The Fresh Loaf

News & Information for Amateur Bakers and Artisan Bread Enthusiasts

Help! how do I get a crispier crust?

JT's picture

Help! how do I get a crispier crust?

Hello All!

First off, let me just say how wonderful this forum (and indeed this website) is. I have made several posts with great feedback, and learned a lot of amazing things. Thanks one and all!

My current Bread Adventures have me searching for the perfect baguette - of course, this is rather's got to be perfect to me. What that baguette consists of is a light but chewy crumb with large holes and a crust so crispy it tears your mouth apart like eating a bowl of Cap'n Crunch. Over the past few months, I have been neck-deep in Reinhart's amazing "The Bread Baker's Apprentice," trying out recipes and techniques, hoping to create this perfect baguette.

I've tried Poolish Baguette, Pain de Campagne, Ciabatta (made from a Biga) and Pain a l'Ancienne. So far, the Pain a l'Ancienne has come closest. The crumb is certain close to the mark, but my crust seems to come out more chewy than crusty.

So I've come searching for tips...what are the keys to a crustier crust and a lighter crumb? Any recipes I should try?

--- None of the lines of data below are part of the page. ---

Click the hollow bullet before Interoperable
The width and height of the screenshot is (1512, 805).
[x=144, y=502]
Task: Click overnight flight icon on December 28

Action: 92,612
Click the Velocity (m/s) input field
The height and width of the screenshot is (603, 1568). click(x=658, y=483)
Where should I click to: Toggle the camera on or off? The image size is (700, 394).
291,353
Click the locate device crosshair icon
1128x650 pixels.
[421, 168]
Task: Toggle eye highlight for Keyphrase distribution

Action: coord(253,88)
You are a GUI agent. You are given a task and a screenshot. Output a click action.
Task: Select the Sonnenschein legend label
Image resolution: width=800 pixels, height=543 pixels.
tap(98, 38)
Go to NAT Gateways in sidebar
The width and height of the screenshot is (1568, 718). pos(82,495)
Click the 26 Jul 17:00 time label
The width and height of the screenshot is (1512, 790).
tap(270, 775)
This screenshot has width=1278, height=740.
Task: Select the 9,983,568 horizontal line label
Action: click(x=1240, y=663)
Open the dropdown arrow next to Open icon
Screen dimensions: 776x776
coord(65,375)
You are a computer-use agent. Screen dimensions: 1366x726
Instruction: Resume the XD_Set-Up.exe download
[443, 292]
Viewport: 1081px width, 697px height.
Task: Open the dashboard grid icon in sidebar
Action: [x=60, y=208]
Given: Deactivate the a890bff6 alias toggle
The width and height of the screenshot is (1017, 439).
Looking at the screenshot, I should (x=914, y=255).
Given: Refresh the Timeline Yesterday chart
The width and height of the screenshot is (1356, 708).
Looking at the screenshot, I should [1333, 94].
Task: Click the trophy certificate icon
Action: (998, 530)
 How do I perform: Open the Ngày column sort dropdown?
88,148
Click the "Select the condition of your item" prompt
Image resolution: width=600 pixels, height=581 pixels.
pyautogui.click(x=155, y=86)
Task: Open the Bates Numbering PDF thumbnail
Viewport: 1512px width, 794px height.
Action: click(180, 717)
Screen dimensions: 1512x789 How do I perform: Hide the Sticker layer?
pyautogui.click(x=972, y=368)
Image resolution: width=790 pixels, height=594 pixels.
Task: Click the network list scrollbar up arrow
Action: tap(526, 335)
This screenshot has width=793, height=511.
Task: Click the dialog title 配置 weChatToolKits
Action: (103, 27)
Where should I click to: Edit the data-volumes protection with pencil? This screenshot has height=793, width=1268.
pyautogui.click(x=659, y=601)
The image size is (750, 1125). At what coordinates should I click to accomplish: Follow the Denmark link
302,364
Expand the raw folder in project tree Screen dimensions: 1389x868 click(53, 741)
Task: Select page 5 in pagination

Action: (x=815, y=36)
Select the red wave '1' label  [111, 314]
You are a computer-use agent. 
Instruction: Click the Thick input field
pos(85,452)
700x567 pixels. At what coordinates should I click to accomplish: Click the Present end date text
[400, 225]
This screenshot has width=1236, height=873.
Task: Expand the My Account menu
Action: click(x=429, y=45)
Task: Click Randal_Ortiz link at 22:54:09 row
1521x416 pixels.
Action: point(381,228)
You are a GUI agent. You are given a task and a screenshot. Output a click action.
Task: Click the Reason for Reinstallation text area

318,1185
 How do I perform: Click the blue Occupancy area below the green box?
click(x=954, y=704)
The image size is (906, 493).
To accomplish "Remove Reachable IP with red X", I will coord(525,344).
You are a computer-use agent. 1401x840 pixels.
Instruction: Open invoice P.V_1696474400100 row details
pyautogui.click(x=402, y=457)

Do I need to move on to sourdough to get what I'm looking for? Any suggestions would be greatly appreciated!


Jw's picture


this is what works for me: crust depends on a high temp and high(er) humidity. I sometimes make the dough wet (with my hand) 10 minutes before I put it in the oven. I also will have plenty of water in the oven. I turn down the temp once I put the dough in.

crumb is different, I don't get consistent results (apart from pain ancienne and ciabatta). I have experimented but proofing part of the bread long (and longer and too long sometimes), so I finally came up with the right times. Maybe it depends on your proofing environment as well. Hope this helps.


LindyD's picture

Are you baking on a preheated stone?  Using steam?

You might want to try Anis Bouabsa's baguettes - just use that term in the search bar and you'll come up with a good number of references.  I think you'll enjoy them.


ClimbHi's picture

'Cause I'm curious too. What variables affect crust "crunchiness"?

Hydration? Surface tension? Yeast vs. sourdough? Temperature? Steam? All of the above? What effect does each variable have?

I've noticed that steam helps, but it isn't the whole answer -- not that simple, unfortuately.

Hydration? Again, higher seems better, but only a partial solution. It seems to keep the surface temp lower longer so the bread can cook inside before the crusts starts to burn.

Getting a properly shaped/tensioned loaf helps as well. It seems to make the crust thinner and more easily crusted. Loaves shaped without tension seem to have thicker, tougher crusts. But at higher hydrations (good), surface tension is harder to achieve (bad).

Temperature? Higher helps, but again, too high and the crust burns and gets tough.

I've been searching for some treatise dealing with the effects of each of these variables and how they inter-relate, but no luck so far. I hope some of the bread gurus here can help us out!

Pittsburgh, PA

Janknitz's picture

Here's a rank amatuer and my 2 cents worth: 

I've been playing around with different methods of delivering steam, and by far the easiest and best so far has been a clay cloche.  They make baugette shaped cloches you might try, though they are pricey.

You do not need to soak the clay first, but preheat it in the oven at least 450 degrees.  Drop the dough in and close the cloche for the first 1/2 to 2/3 of the total baking time.  Then remove the top for the last part of baking. 

I've only tried it once so far, but I was amazed by the crisp crust this produced in a highly hydrated lean dough.  The depth of the crust seemed "just right".  It had a shattering crispness and the perfect carmel color.  The crust had little blisters all over, probably from being dropped into the very hot cloche.  Using a cloche is far easier than dealing with wetting, spraying, steaming, and risking your stone or oven glass. 

What else might have contributed per Climb Hi's list?  The dough had pretty good surface tension despite the high hydration.   I used stretch and fold then gently shaped a boule, and I think that kept the surface "skin" intact rather than my usual man-handling (woman-handling?) to pull the "skin" around.  My slashing was not so good, but slashing is important, too. 

If I had to add one thing to Climb Hi's very good list, it would be the slashing.  The cuts allow more the oven spring to get the crust to the desired thinness.  I suspect that if I'd forgotten to slash the crust would not have been so nice. 

JT's picture

Thank you one and all for your excellent comments and tips! I really appreciate it.